It’s been a season of growth and change at ETC. The Orlando office moved into a new space last September. The LA office moved into a new space in March. ETC France, our newest office, is up and running in Paris. There are also plans for updates to the Germany and UK offices in the coming years as well!
Here at home, almost 200 employees are officially settled into the new building addition in Middleton, WI.
This is the third addition to the headquarters building that first opened in 2004. At that time the space was nearly 250,000 square feet. In 2007, the company was feeling a little cramped and added an additional 78,000 square feet of manufacturing space.
By 2013, the building was once again feeling restrictive, but instead of adding on in Middleton, ETC purchased a 355,000 square foot building 16 miles west of town in Mazomanie, WI. The large majority of this space is occupied by manufacturing but also houses the wood shop, tradeshow booth storage, and our state-of-the-art video studio.

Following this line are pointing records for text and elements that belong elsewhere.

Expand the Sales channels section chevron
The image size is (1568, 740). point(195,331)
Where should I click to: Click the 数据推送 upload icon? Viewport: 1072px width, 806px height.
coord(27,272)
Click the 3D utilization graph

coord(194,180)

In the spring of 2017, ETC broke ground on the north side of the headquarters building for the next phase of growth – a multi-story, 75,000 square foot addition. While the previous two building expansions increased manufacturing space, this addition brings offices, for the research and development and marketing groups, as well as lounge space and meeting rooms for use by all ETC departments.
We can’t “contain-er” our excitement!
If you get a chance to visit us you’ll immediately see that the inside of the addition, like ETC’s corporate culture, includes unexpected elements of fun and playfulness. While the space does include conventional work and meeting spaces, many of those spaces were created in an unconventional way using salvaged shipping containers, uniquely crafted and stacked on multiple levels.
ETC Co-Founder, Fred Foster admitted that they had been playing around with shipping container office designs for a few years. In 2018, he was quoted as saying,
“This unique recycled design gives our employees not only the individual room they need to work, but also a creative space that encourages collaboration, growth, and open communication through a wider range of departments.”
Real, flexible design
The design of the space was thoughtful and intentional. Using “real” elements whenever possible, the glass, concrete, metal, wood, and even paper elements create a very grounded feeling throughout the space.
One of the most important design elements is the feeling of community. Each section of the space was designed to always keep you looking in. This is true in the neighborhoods of containers that surround each lab space, to one of the most visually impressive spaces fondly known as “The Bear Pit.”
- While the bear pit is a reference to old outdoor Renaissance theatres, no bears will be allowed in. This bear pit is visible from all three levels. Its flexible design and central location encourage meetings for both work and rest. It’s reminiscent of old Spanish theatres, and the well-known Globe Theatre in London.
Color and light
The desire for natural light was of the utmost importance. This is evident by the wall of glass on the north side of the building. This wall of glass, however, means everyone can see into the space when approaching the building from the road. And if everyone can see in, the interior needs to be as visually appealing as the exterior – if not more.
There was no question that color would play a large part in creating the artful elements of this building. The most striking way to bring that vision to life was to paint the containers. The team chose bright, playful hues of orange, turquoise, red, and yellow.
The goal was to create a functional interior environment. It had to work with the brightly colored containers, a large amount of natural light, and harsh elements of concrete and corrugated metal. This task was left to a creative team of ETC employees who worked through dozens of different designs before deciding on the current layout that is both fun to look at and inviting to be a part of.
Using furniture in neutral tones of blacks, grays, and browns and softer textures of paper and fabric create incredibly functional spaces that soften the environment. They also act as barriers to reduce visual distractions and the inevitable noise of equipment and co-worker conversations.
The entire space is a creative piece of artwork that you really have to see in order to get the full effect. If you’re ever in town, make sure you swing by for a quick tour.